The Under Dog and Other Stories
- Dust-jacket illustration of the first US edition
- Author: Agatha Christie
- Language: English
- Series: Hercule Poirot
- Genre: Detective fiction short story
- Publisher: Dodd Mead and Company
- Publication date: 1951
- Publication place: United Kingdom
- Media type: Print (hardback & paperback)
- Pages: 248
- Preceded by: Taken at the Flood
- Followed by: Mrs McGinty's Dead

= The Under Dog and Other Stories =

1951 story collection by Agatha Christie

The Under Dog and Other Stories is a short story collection written by Agatha Christie and first published in the United States in 1951, Dodd Mead and Company. The title story was published in booklet form along with Blackman's Wood (by E. Phillips Oppenheim) in the United Kingdom in 1929 by The Reader's Library. The first US edition retailed at $2.50.

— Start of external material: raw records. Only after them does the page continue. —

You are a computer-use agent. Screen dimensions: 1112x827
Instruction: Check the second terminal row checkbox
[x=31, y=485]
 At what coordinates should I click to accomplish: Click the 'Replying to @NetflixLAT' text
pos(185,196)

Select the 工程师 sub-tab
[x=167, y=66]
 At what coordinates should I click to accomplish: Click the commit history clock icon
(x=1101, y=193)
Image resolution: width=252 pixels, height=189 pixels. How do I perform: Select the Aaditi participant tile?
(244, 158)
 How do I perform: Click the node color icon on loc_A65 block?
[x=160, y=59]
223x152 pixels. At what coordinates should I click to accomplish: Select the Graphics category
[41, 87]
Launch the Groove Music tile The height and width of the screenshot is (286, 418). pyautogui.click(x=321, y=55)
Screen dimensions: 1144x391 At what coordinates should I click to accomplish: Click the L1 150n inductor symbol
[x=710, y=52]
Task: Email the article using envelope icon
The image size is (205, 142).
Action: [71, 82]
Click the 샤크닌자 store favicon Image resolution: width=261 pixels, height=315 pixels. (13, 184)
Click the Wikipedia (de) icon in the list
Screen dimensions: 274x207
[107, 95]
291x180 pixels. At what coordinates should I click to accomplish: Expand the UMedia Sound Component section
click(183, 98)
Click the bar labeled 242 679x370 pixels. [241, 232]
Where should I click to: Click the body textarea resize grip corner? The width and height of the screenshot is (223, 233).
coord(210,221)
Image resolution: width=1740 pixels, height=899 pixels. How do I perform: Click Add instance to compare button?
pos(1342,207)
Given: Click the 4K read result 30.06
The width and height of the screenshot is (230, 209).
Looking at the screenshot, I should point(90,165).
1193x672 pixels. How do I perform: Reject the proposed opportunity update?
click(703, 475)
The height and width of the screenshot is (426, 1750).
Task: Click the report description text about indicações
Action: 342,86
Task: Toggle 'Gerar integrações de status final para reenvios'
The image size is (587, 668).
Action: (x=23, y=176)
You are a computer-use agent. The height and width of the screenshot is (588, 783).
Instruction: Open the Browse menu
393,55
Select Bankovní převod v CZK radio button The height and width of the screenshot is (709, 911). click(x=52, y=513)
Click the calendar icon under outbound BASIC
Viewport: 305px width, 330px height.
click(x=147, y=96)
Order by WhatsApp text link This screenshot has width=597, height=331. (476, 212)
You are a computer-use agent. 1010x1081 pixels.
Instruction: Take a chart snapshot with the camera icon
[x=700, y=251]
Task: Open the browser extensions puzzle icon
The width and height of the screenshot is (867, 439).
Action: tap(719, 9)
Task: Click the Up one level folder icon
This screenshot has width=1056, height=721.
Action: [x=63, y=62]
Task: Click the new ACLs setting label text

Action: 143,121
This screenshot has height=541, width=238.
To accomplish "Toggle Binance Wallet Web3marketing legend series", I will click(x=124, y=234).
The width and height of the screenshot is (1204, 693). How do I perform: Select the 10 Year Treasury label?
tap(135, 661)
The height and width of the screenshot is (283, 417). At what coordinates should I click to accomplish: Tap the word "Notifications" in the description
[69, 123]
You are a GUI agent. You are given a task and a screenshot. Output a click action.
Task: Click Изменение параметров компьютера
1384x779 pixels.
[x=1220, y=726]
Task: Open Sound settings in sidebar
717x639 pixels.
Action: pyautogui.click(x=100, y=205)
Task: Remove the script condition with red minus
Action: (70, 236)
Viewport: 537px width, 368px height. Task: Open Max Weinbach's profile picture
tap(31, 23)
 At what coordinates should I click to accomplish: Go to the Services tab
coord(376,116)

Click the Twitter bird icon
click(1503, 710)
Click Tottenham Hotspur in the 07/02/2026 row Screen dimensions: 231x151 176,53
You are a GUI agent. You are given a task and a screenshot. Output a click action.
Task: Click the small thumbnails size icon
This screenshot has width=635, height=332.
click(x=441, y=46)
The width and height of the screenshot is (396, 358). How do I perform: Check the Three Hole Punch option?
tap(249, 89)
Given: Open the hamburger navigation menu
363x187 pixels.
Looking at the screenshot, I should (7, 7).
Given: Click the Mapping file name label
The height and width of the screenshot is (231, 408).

It contains works from the early days of Christie's career, all featuring Hercule Poirot. All the stories were published in British and American magazines between 1923 and 1926. All of the stories, save the title story, were to appear again in 1974 in Poirot's Early Cases.

==List of stories==
- The Under Dog
- The Plymouth Express
- The Affair at the Victory Ball
- The Market Basing Mystery
- The Lemesurier Inheritance
- The Cornish Mystery
- The King of Clubs
- The Submarine Plans
- The Adventure of the Clapham Cook

==Publication history==
- 1929, The Reader's Library (London) (Title Story only)
- 1951, Dodd Mead and Company (New York), Hardback, 248 pp
- 1955, Pocket Books (New York), Paperback, 164 pp
- 1965, Dell Books, Paperback, 192 pp, (Dell number 9228)

===First publication of stories===
With the exception of The Under Dog, all of the stories were first published in the UK in The Sketch magazine (see Poirot's Early Cases for details).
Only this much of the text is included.